ÖMER TÜRKER, FÂRÂBÎ OKUMALARI: KİTABU’L-HURÛF 9. SEMİNER ÖZETİ

Bu seminerde Fârâbî’nin Kitâbu’l-Hurûf eserinde “şey” ve “mevcud” kavramları detaylı şekilde ele alınmıştır. Şey kavramının zihinde veya dış dünyada mahiyete sahip olan varlıkları ifade etmesi, mevcud kavramının ise bu varlıkların dış dünyadaki varoluşuna işaret etmesi temel tartışma konularıdır. Ayrıca Fârâbî’nin, Parmenides’in metafizik anlayışı üzerinden mevcud ve şey kavramlarının farklarını analiz etmesi, seminerin önemli odak noktalarından biri olmuştur.

Ana Temalar

  1. Şey Kavramının Tanımı ve Kapsamı
    Fârâbî’ye göre şey, zihinde ya da dış dünyada mahiyete sahip olan her varlığı ifade eder.
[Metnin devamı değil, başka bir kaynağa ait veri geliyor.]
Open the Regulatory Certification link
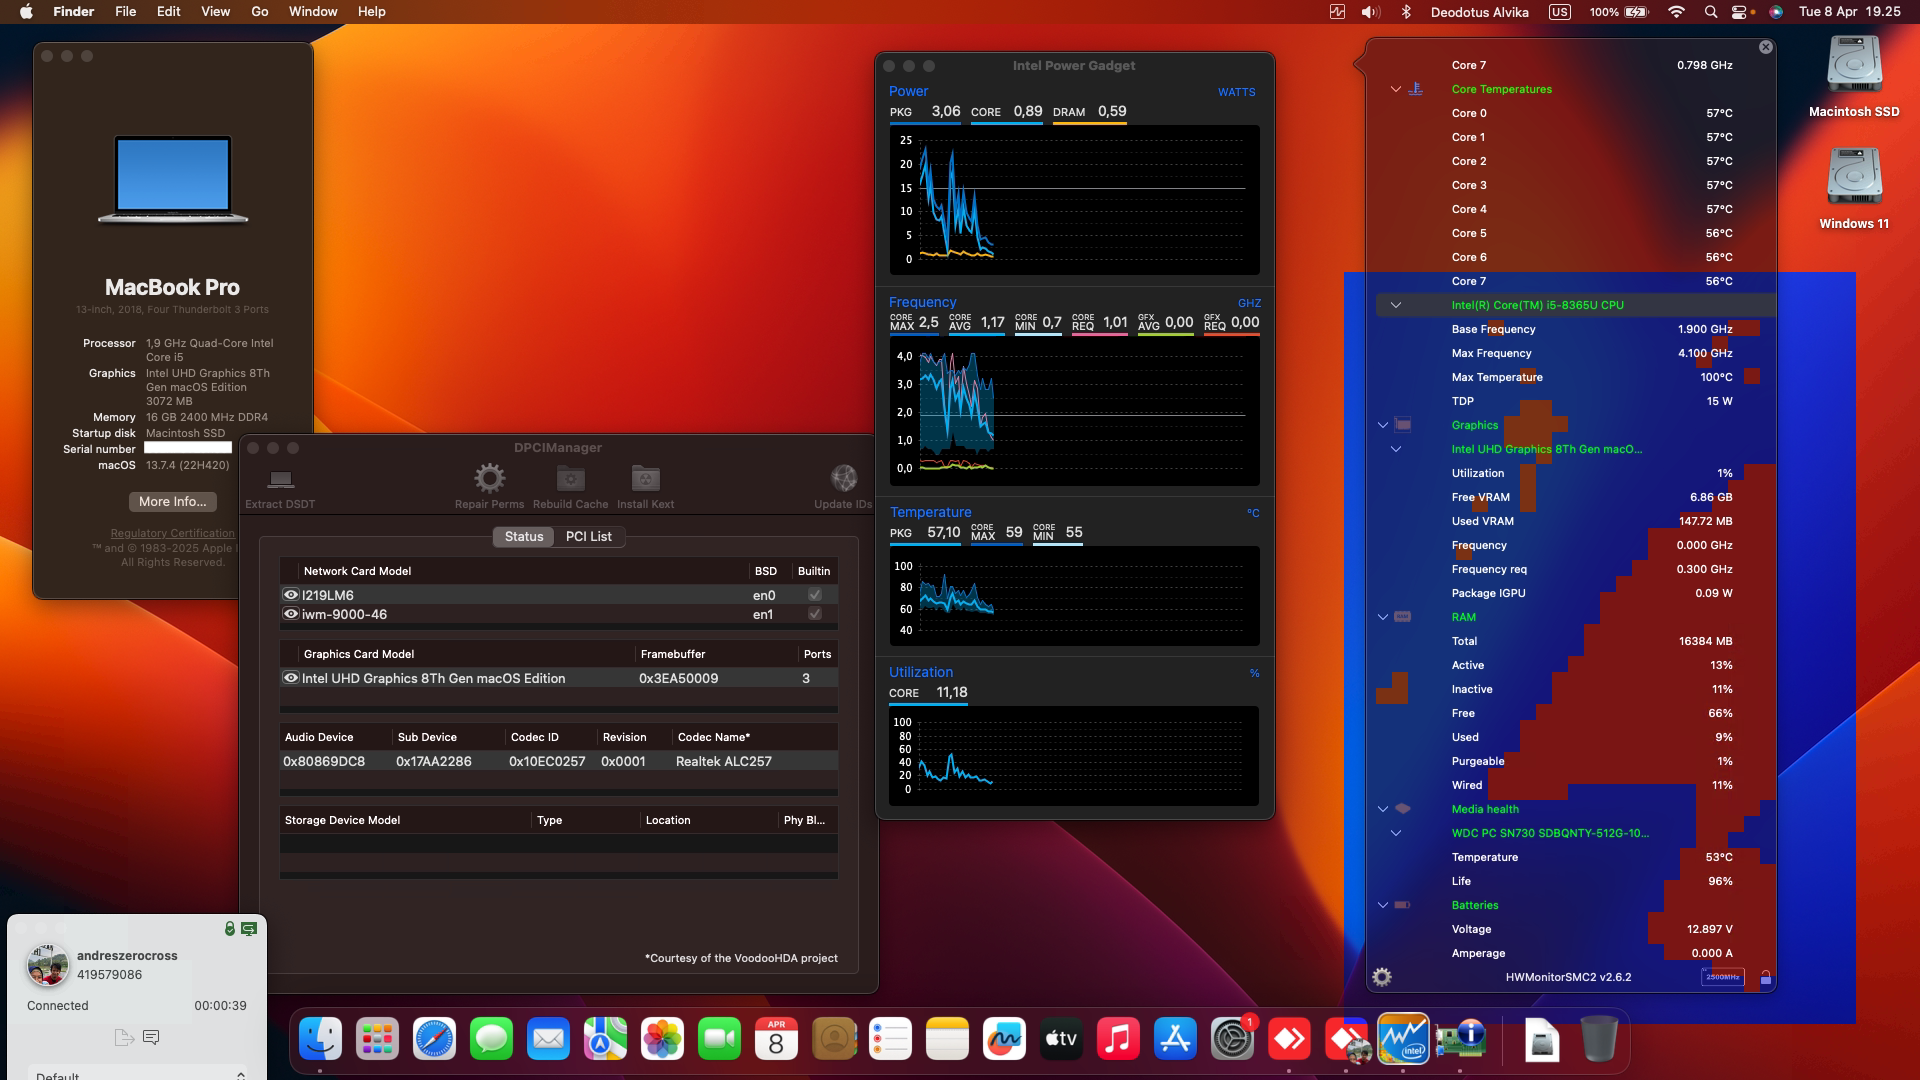[171, 533]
Bu tanım, şey kavramının mevcuddan daha geniş bir anlam taşıdığını ortaya koyar. Zihinde tasavvur edilen bir varlık da “şey” olarak adlandırılabilir, ancak bu varlık dış dünyada mahiyete sahip değilse ona “mevcud” denmez. Dolayısıyla şey kavramı, mevcud kavramına göre daha genel ve kapsayıcı bir terimdir.
  2. Mevcud Kavramının Tanımı ve Kullanımı
    Mevcud, bir varlığın dış dünyada somut bir mahiyete sahip olmasını ifade eder. Dar anlamda mevcud, yalnızca dış dünyada var olan nesneler için kullanılırken, geniş anlamda zihindeki varlıklar için de mevcud kavramı kullanılabilir. Ancak Fârâbî, teknik anlamda mevcudun, zihinsel varoluşun ötesinde, dış dünyada somut bir varoluşu ifade ettiğini belirtir.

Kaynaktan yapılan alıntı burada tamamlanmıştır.